The pound has also been weighed down by concerns over rising energy costs. British foreign minister Liz Truss said over the weekend she would set out immediate action to tackle rising energy bills and increase energy supplies if she is to become Britain’s next prime minister, as expected.
“We can’t have any confidence in the outlook for natural gas in Europe, and this is a negative for the euro. It heavily depends on Putin,” said Osamu Takashima, Citigroup Global Markets’ chief FX strategist.
The yen, at 140.38 per dollar, was under pressure near a 24-year low. The risk-sensitive Australian dollar slid 0.41 per cent and was near a seven-week low at $0.678.
“The first order effect seems to be that the heightened geopolitical risk and consequent adverse global demand shocks will probably be the effects dominating,” said Vishnu Varathan, head of economics and strategy at Mizuho Bank in Singapore.
“The adverse demand shocks in a very unsavoury geopolitical environment are probably going to trigger, and reflect, safe demand for the U.S. dollar … the European currencies are perhaps going to be the worst hit and on the back foot.”
Outsized rate hikes are on the cards this week. Markets have priced a near 80pc chance of a 75 basis point (bp) hike in Europe and an almost 70pc chance of a 50 bp hike in Australia.
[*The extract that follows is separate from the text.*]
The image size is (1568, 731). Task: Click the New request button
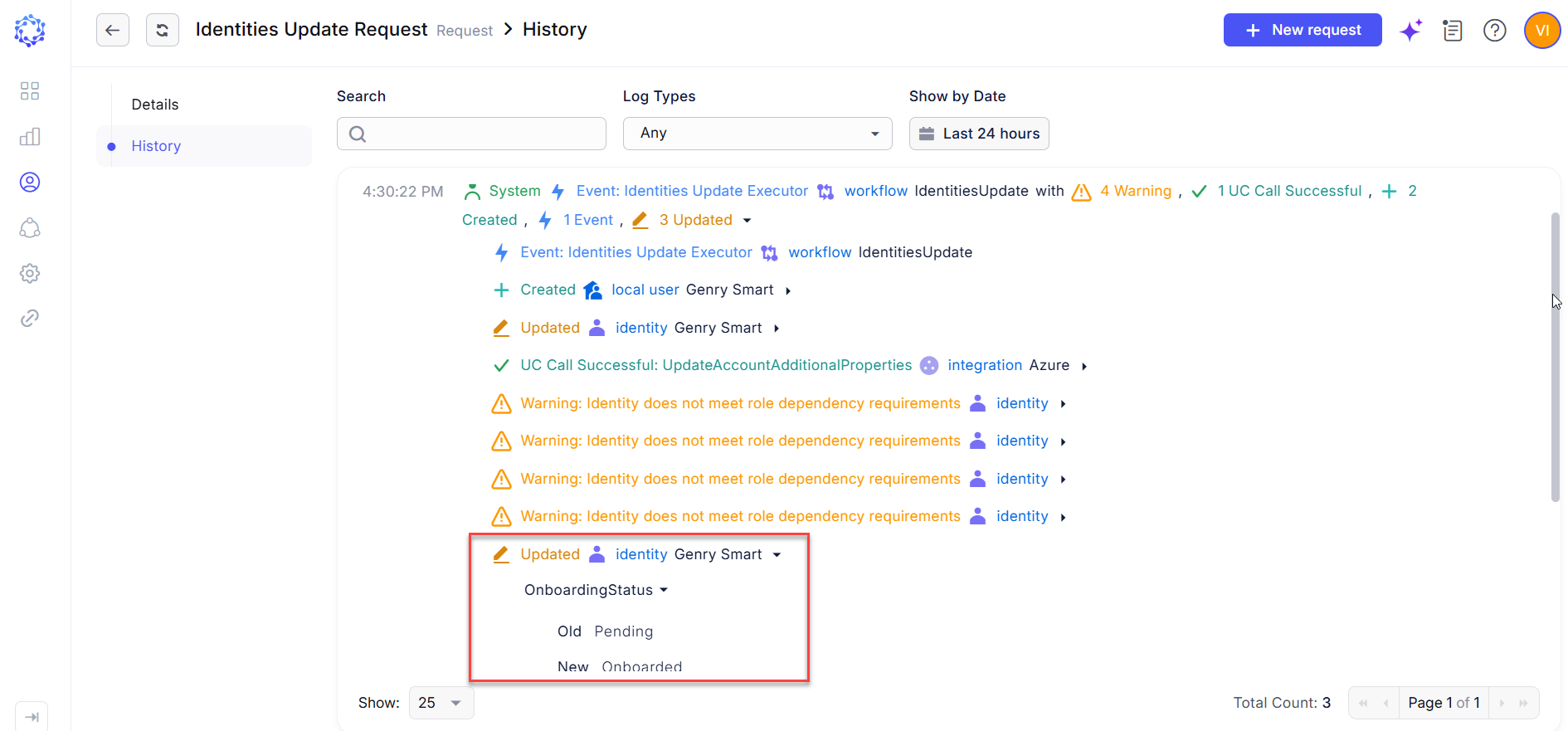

“One would have anticipated that a hawkish ECB (European Central Bank) should deliver some kind of a tailwind to the euro. But instead what you might get is the policy tradeoff and dilemma biting in,” Varathan said.
In the United States, pricing for a 75 bp hike this month has pared back somewhat after a mixed jobs report on Friday, that contained a few hints of a loosening labour market.